3.4. Involvement of AMPK in the Inhibitory Effects of Nobiletin on Lipid Accumulation

To confirm the role of AMPK in the regulation of lipid metabolic gene expression, HepG2 cells were treated with 10 μM compound C, an AMPK inhibitor, in serum-free medium for 1 h, and then incubated with or without 50 μM nobiletin in DMEM containing high concentration of glucose (25 mM) for an additional 24 h. The increase in p-AMPK and p-ACC expression by nobiletin was completely abolished by compound C pretreatment in HepG2 cells (Figures 5(a) and 5(b)). These results indicated that nobiletin induced ACC phosphorylation by activating AMPK signaling pathway in HepG2 cells.

**TO DO**
• 1. Transcribe the passage on nobiletin and AMPK from "3.4. Involvement of" to "in HepG2 cells.".
• 2. Go on with the passage on nobiletin and AMPK, starting after its final sentence.

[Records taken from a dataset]
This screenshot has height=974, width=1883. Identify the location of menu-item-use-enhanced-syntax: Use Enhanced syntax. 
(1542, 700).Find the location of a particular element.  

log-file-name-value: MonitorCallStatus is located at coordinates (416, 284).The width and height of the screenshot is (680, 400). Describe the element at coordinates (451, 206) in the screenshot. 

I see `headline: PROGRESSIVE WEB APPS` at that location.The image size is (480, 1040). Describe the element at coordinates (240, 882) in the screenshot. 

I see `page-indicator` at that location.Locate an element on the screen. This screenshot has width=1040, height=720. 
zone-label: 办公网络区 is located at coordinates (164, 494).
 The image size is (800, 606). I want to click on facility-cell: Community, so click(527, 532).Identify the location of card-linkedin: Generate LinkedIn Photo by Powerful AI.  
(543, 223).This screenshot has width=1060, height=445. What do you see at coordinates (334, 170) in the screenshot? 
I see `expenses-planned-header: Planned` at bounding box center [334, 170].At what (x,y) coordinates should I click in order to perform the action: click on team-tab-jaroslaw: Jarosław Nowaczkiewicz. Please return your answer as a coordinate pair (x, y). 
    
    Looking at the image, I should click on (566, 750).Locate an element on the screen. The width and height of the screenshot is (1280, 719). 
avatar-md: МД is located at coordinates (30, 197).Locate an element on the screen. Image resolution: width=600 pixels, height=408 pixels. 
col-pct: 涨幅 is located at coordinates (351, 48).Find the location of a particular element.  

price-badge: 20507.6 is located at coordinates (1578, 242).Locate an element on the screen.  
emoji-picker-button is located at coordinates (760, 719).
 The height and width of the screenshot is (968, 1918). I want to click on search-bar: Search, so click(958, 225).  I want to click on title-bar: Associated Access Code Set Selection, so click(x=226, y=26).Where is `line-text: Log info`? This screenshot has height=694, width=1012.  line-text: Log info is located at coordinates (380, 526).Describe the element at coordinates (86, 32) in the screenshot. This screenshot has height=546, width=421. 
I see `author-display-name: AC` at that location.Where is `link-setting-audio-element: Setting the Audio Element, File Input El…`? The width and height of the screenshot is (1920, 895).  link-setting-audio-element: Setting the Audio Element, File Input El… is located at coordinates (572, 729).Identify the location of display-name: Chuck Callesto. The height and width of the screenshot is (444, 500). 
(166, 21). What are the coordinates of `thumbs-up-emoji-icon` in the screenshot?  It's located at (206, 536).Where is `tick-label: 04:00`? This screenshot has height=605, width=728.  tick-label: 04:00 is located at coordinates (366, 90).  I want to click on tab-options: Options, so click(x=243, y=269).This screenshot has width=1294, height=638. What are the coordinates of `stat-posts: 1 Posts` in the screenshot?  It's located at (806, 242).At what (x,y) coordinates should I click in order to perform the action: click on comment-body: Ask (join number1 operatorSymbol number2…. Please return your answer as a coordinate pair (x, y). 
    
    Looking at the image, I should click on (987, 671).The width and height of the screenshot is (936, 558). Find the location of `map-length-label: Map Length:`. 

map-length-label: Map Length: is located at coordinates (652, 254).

**EXERCISE ANSWERS**
• 1.
3.4. Involvement of AMPK in the Inhibitory Effects of Nobiletin on Lipid Accumulation

To confirm the role of AMPK in the regulation of lipid metabolic gene expression, HepG2 cells were treated with 10 μM compound C, an AMPK inhibitor, in serum-free medium for 1 h, and then incubated with or without 50 μM nobiletin in DMEM containing high concentration of glucose (25 mM) for an additional 24 h. The increase in p-AMPK and p-ACC expression by nobiletin was completely abolished by compound C pretreatment in HepG2 cells (Figures 5(a) and 5(b)). These results indicated that nobiletin induced ACC phosphorylation by activating AMPK signaling pathway in HepG2 cells.

• 2.
To elucidate whether inhibition of several key lipid metabolism-related transcription factors by nobiletin might be regulated by AMPK activation, the protein expression of SREBP-1c and its target lipogenic enzymes, such as FAS, was evaluated. Although nobiletin significantly reduced the expression of SREBP-1c and FAS in high glucose-treated HepG2 cells, compound C pretreatment abolished these inhibitory effects of nobiletin (Figures 5(c) and 5(d)). AMPK activation decreases lipogenesis by inhibiting SREBP-1c activation, thereby downregulating ACC and FAS expression [14]. AMPK directly phosphorylates SREBP-1c and SREBP-2. It was shown to stimulate Ser372 phosphorylation, suppress SREBP-1c cleavage and nuclear translocation, and repress SREBP-1c target gene expression in hepatocytes exposed to high glucose concentrations, resulting in reduced lipogenesis and lipid accumulation [30]. These results suggested that nobiletin could inhibit de novo lipogenesis via downregulation of lipogenic gene transcription in HepG2 cells by activating the AMPK signaling pathway.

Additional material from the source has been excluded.